Pour sa 11e édition, le Forum MUTEK s’installe du 20 au 22 août au Monument National avec un programme articulé autour du thème des « Rituels Radicaux ». Dans un monde en évolution rapide, les rituels deviennent des points d’ancrage essentiels pour les individus et les communautés. MUTEK nous invite à penser le rituel radical comme un outil de résistance face à un contexte sociopolitique particulièrement instable.
Cette année, les trois jours de conférences et d’activités se structurent autour de trois actes (un par jour) : storytelling et narration avec le Fonds des médias du Canada, technologie avec l’École de technologie supérieure (ÉTS) et pratiques d’avenir éthiques. Sarah McKenzie, directrice générale du Forum, a ouvert cette édition en soulignant l’importance des partenariats, notamment avec le Bureau de l’écran autochtone (BEA) pour la deuxième année consécutive.

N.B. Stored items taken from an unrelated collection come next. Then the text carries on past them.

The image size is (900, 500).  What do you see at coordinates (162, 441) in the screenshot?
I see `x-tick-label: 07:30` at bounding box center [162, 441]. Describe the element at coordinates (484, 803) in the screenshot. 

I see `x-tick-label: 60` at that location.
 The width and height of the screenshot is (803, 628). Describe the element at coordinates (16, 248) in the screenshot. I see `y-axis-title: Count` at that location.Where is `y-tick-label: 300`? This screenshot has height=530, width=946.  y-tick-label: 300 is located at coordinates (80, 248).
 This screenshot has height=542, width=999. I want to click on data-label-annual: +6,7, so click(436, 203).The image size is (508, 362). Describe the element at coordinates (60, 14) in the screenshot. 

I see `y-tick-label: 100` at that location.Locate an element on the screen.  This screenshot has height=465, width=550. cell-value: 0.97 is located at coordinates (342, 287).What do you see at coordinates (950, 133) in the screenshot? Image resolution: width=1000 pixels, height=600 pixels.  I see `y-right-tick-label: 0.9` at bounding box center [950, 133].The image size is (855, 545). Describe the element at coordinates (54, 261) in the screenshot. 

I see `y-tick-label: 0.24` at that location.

Lab des écologies de l’IA : quand durabilité rime avec créativité
L’une des initiatives marquantes de cette édition réside dans le Lab des écologies de l’IA, dont les résultats ont été présentés aujourd’hui. Cette année, 6 projets ont été accueillis en résidence à Société des arts technologiques (SAT), chacun ayant pour objectif de penser, réfléchir, questionner et proposer des IA durables. Les projets sont présentés sous forme d’exposition qui témoignent d’une approche critique et créative des technologies émergentes.
Parmi les projets présentés, Wattsup de Lionel Ringenbach se démarque comme un outil de mesure de la consommation énergétique de l’IA, répondant à une préoccupation croissante sur l’empreinte carbone de ces technologies. CITYChat, développé par Femke Kocken, Ivonna Bossert, Connor Cook et Sura Hanna, propose quant à lui un processus pour transformer les données en chatbot durable, privé et auto-hébergé – ce qui signifie avec un impact écologique moindre.
Ces initiatives s’inscrivent dans une démarche plus large de réflexion critique sur l’impact environnemental et social des technologies, un thème récurrent dans l’ADN du Forum MUTEK.